Easter 2004, I was sitting on my mother-in-laws front porch when I felt the Lord speak to me in a very tangible way.  I would describe it as a vision, but I know that half of you would stop reading right here and I don’t want to scare you off.  Suffice it to say that I felt the Lord give me a promise that I would have a daughter.

Fast forward to 2005…I got pregnant.  I was so very sure that God was fulfilling His promise to me.  After all, I had waited almost a YEAR.  I purposed in my heart from the very beginning that this was a promised daughter and I was determined to enjoy every single bit of the journey…even the puking.  From the beginning, we were set on naming her Sydney.  Of course, we had no way of knowing definitely that I was carrying a girl, but isn’t faith pretty much like telling God how He is going to get it done?  I dragged David to baby stores to pick out furniture.  I bought little clothes and hung them up in the closet.  Y’all, I was seriously a nutcase.

Which is why when they couldn’t find a heartbeat at 12 weeks, my faith took a knock out punch.  I was devastated.  Did God even exist, because I sure knew that His promises were not true.  And if He didn’t keep this promise to me, how in the world could I trust Him to keep any of His others that were written down?  I went through a SERIOUS trial of my faith, realizing that everything I believed up until then had come as a result of head knowledge from growing up in the church…but I didn’t really KNOW Jesus.  I didn’t trust Him.  I got by with a little help from my church friends, but I was a saved “lost” person.  I wanted to know Jesus.  I prayed to know Him.  But I didn’t really know Him.

Aren’t you so thankful that He answers our prayers to know Him?  This tragic circumstance was my first step in coming to know Him as Savior AND Lord.  LORD.  Meaning “YOU are in charge, God.  You tell me where we are going with this.”

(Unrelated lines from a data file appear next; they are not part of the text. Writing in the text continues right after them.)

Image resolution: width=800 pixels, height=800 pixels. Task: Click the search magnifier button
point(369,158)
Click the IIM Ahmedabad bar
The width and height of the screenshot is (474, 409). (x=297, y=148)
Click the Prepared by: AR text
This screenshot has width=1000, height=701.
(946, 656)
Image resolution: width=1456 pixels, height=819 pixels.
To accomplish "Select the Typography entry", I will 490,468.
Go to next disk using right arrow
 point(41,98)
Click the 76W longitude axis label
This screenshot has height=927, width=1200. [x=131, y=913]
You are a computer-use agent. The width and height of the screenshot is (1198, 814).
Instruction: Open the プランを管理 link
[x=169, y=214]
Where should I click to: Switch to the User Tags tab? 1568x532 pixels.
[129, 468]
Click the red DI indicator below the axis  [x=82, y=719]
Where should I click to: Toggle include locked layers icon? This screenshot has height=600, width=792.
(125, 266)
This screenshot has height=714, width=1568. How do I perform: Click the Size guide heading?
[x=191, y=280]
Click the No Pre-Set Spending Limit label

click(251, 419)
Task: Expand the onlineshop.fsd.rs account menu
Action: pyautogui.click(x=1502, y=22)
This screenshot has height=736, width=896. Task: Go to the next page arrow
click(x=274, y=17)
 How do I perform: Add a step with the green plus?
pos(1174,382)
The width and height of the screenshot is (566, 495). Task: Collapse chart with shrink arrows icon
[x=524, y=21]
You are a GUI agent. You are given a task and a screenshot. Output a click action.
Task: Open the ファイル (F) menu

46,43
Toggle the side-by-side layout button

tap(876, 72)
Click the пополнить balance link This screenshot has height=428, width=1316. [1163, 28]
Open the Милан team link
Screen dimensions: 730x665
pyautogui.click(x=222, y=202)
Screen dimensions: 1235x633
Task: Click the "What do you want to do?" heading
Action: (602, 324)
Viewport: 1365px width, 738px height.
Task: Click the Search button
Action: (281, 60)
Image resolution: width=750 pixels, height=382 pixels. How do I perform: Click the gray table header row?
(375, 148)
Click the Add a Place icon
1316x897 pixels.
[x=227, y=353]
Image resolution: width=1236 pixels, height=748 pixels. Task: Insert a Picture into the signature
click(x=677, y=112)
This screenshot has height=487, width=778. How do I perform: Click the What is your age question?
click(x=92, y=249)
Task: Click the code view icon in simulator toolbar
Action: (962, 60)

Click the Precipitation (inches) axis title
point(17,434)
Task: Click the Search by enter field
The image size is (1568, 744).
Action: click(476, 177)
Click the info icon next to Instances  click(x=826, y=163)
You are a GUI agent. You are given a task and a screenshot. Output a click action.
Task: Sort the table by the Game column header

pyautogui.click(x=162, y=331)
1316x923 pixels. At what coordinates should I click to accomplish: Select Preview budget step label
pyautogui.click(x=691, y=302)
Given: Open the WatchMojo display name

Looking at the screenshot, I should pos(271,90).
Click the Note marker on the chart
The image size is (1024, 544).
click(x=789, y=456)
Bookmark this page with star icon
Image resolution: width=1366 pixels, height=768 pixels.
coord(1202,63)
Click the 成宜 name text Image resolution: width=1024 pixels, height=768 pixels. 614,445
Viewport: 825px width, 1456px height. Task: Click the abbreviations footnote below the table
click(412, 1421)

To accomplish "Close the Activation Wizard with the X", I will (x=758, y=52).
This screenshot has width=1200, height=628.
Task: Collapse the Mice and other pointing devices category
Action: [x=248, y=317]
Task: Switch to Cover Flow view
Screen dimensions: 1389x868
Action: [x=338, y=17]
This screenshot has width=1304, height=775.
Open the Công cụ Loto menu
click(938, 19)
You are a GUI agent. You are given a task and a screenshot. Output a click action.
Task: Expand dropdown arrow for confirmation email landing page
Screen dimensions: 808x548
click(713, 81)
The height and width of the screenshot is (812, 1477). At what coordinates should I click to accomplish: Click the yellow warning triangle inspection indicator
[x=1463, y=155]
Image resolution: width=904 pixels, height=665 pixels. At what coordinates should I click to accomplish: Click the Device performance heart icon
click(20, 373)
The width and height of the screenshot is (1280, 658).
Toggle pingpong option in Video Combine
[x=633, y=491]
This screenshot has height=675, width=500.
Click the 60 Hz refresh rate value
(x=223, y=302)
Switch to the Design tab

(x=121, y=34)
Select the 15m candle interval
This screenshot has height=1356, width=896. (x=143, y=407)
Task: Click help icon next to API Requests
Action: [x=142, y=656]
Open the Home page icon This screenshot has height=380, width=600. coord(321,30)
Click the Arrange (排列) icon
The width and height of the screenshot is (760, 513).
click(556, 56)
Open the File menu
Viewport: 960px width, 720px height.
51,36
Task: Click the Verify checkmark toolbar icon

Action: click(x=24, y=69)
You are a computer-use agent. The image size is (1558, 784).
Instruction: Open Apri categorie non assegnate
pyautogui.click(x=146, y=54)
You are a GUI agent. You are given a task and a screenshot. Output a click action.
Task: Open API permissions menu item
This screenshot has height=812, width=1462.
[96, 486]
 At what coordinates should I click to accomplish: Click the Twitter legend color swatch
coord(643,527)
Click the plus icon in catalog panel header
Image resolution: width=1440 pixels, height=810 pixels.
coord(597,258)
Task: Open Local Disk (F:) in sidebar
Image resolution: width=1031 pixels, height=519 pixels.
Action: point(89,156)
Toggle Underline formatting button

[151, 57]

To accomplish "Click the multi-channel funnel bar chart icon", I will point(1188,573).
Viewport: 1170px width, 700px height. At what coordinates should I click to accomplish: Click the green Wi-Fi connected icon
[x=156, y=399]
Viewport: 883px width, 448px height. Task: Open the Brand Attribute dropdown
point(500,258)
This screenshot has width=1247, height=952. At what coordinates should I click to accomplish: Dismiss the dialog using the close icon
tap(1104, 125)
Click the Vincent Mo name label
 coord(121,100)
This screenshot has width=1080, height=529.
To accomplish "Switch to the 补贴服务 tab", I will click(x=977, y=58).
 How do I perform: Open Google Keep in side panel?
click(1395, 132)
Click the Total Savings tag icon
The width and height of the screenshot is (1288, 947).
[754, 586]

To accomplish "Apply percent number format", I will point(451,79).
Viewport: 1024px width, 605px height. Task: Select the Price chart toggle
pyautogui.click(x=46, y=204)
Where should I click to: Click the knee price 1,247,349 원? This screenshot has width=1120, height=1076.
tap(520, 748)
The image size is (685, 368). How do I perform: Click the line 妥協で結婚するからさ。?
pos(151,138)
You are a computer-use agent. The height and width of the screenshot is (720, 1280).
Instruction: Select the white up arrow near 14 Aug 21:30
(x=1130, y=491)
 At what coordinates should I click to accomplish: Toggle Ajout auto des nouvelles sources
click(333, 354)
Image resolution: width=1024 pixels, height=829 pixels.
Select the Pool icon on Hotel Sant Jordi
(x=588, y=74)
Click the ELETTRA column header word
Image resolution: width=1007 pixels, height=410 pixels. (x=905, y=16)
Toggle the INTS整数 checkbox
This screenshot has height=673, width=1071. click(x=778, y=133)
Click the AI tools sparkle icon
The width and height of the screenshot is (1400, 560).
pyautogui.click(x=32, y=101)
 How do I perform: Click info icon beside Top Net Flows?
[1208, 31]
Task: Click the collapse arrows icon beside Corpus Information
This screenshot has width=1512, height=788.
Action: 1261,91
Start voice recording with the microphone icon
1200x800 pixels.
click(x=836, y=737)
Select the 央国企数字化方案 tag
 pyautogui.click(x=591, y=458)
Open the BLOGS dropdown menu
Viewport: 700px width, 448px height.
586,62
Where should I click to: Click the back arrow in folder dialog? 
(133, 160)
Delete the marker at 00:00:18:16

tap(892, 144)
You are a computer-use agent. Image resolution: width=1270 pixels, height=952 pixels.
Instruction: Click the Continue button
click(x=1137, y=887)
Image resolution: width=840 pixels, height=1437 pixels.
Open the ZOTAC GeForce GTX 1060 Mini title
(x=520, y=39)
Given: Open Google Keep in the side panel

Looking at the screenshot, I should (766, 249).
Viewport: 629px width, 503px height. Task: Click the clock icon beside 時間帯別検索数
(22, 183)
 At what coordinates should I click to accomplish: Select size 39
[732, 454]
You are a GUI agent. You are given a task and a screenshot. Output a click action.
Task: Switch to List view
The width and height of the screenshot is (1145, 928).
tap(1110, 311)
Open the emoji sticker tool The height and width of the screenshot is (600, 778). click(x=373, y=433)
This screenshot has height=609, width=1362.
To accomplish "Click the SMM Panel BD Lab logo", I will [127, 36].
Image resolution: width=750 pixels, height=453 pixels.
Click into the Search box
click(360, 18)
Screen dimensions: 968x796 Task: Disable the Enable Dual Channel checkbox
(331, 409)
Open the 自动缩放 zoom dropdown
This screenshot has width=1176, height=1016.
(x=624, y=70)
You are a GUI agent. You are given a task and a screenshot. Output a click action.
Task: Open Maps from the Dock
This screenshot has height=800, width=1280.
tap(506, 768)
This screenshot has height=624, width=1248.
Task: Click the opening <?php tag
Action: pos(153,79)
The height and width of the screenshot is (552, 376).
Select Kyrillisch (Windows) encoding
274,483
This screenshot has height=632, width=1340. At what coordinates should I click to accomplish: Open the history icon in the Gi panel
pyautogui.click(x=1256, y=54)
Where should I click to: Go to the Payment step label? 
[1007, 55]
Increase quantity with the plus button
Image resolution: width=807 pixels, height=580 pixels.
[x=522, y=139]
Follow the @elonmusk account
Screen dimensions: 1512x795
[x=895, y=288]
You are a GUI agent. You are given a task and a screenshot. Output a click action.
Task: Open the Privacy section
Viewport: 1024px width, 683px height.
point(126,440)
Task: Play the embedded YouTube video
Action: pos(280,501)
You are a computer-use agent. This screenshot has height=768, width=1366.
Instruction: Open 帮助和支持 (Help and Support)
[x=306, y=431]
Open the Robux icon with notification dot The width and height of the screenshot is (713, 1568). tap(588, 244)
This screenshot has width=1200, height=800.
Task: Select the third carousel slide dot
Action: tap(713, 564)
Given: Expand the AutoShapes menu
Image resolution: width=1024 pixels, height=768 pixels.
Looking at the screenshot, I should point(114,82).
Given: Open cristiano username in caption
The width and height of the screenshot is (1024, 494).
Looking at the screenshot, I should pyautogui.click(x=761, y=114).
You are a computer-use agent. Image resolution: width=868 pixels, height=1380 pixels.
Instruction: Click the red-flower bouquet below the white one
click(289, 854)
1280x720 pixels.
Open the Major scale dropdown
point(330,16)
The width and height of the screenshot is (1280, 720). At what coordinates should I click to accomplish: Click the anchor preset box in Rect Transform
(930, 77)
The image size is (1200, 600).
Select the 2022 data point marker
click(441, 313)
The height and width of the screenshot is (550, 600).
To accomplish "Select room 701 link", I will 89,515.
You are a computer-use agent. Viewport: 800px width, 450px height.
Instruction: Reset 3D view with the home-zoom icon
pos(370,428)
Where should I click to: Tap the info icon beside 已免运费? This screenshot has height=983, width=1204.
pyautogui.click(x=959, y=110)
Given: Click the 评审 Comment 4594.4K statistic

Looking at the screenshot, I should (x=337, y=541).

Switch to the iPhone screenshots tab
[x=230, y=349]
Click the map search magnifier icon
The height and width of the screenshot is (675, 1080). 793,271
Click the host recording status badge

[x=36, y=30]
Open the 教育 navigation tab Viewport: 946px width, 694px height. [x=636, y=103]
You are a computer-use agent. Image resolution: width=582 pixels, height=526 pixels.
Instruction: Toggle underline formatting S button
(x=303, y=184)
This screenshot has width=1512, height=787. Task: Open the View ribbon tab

Well, many of you know the basics of the rest of this story.  In 2012…8 YEARS after His promise to me…we brought Kate home from China…despite MANY impossibilities that I still wonder how He overcame.  Two years later, we lived an even more impossible story with Naomi, who was born on my mom’s birthday…and Jessica, who we received 6 days before she would have been an orphan forever.

You would think that it’s enough, right?  He fulfilled His promise…like 3 times. He worked it all together for good.  He made something out of nothing.  He BLEW OUR MINDS every step of the way.  Surely that is the end of the story of redemption.

But it’s not.

Our God is an “OVER and ABUNDANT anything you can ask or think” God.  He did something else that I woke up last night thinking about.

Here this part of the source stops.